Затем Рус отправился поблагодарить божество лично и, стоя перед статуей, показал ему обе расписки, заткнутые за пояс.
В одной выражалась благодарность Гаю Петрию Русу за пожертвование в фонд Эскулапа пяти сестерциев. В другой подтверждалось, что теперь именно он, Гай Петрий Рус, является законным владельцем раненой больной девушки с глазами неописуемого цвета и именем, которое, казалось, сплошь состояло из ошибок в правописании.

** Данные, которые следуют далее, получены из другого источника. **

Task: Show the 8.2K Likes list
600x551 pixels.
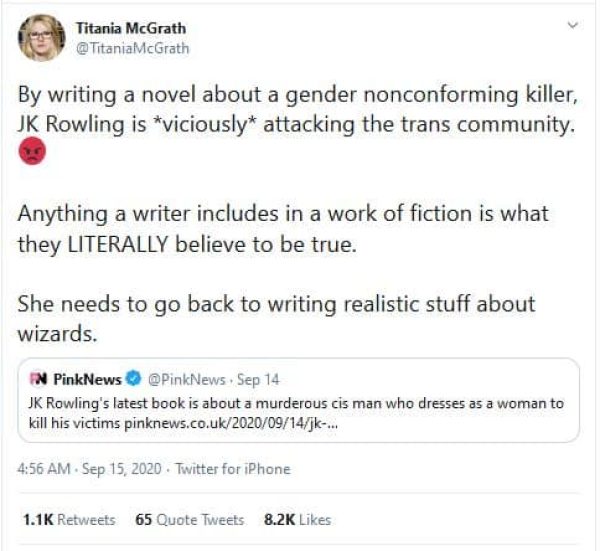Action: pyautogui.click(x=297, y=519)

Рус смотрел на статую бога, который внял его молитвам. И только тут впервые заметил, что маляр, производивший покраску, выполнил свою работу на совесть. Бог был перекрашен полностью. Рус подошёл поближе, уставился в залепленные белилами глаза Эскулапа — и ему померещилось, будто бог врачевания и исцеления ответил ему лукавым взглядом и усмехнулся.